Amazon.co.uk Review
Habits, skills, songs, stories, ideas: humans are marvellously equipped to keep themselves and each other ceaselessly busy--and it's as well. For no matter how hard we try, we humans just can't stop thinking. So, says Susan Blackmore, what if consciousness is not some esoteric genetic freebie, but is itself the product of an altogether different evolutionary process?

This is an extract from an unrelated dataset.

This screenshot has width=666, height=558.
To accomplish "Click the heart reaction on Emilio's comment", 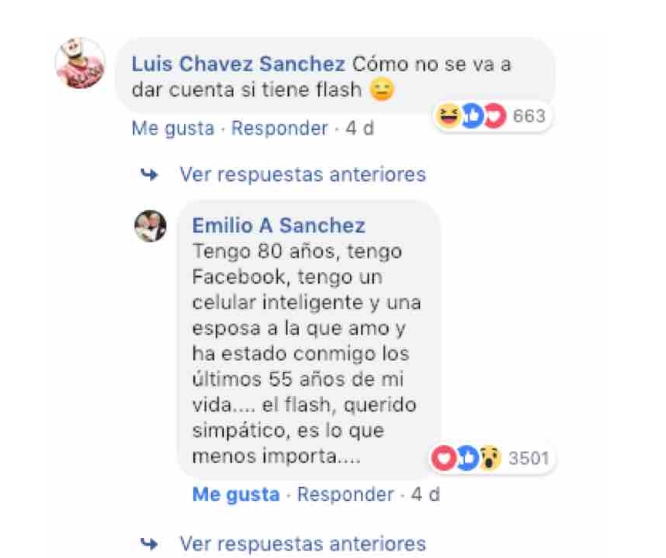I will point(444,458).
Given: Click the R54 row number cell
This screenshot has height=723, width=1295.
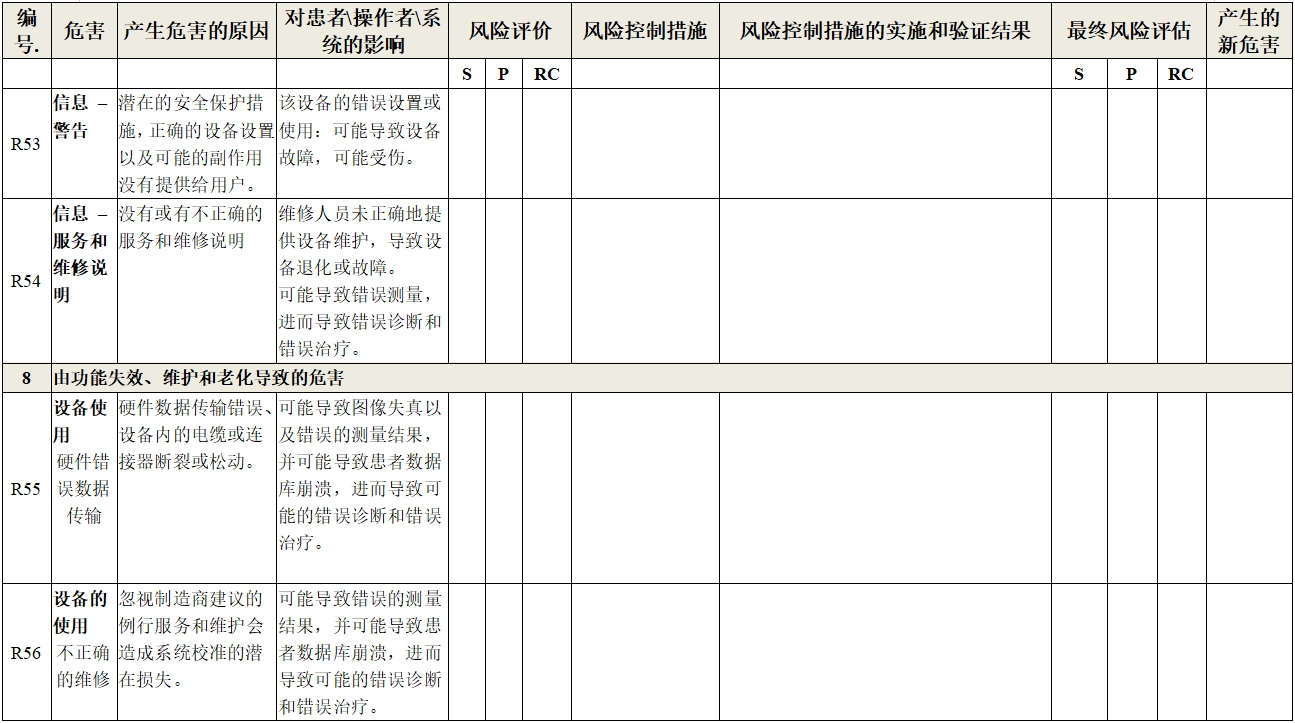Looking at the screenshot, I should coord(27,276).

Once humans learned to imitate each other--that is, receive, copy and retransmit "memes"-- the rest, Blackmore argues, is a foregone and somewhat chilling conclusion: we are the product of our memes just as we are the products of our genes; the trouble being that memes, like genes, care only for their own propagation. The ability to imitate each other laid us open to ideas good and bad in equal measure. These proliferated in such numbers that individuals, competing to imitate the best imitators, needed bigger and bigger brains to contain the flood. Now our heads are so big, they are barely birthable.
Blackmore's brilliantly argued version of how humans became conscious--not to say downright troubled--demolishes some of the most intractable problems of human evolution and social biology, with flair. Hers is a book full of careful arguments and thrilling conjectures: riddled, in other words, with promising memes. --Simon Ings
Synopsis
First coined by Richard Dawkins in The Selfish Gene (1976), memes are ideas, behaviours, or skills that are transferred from one person to another by imitation. With a foreword by Dawkins, this should become the definitive inaugural book on the burgeoning science of memetics. Starting with a clear definition of the meme it applies the principles of general evolutionary theory to understanding memetic selection. This book is intended for general public, academic psychologists, biologists, anthropologists.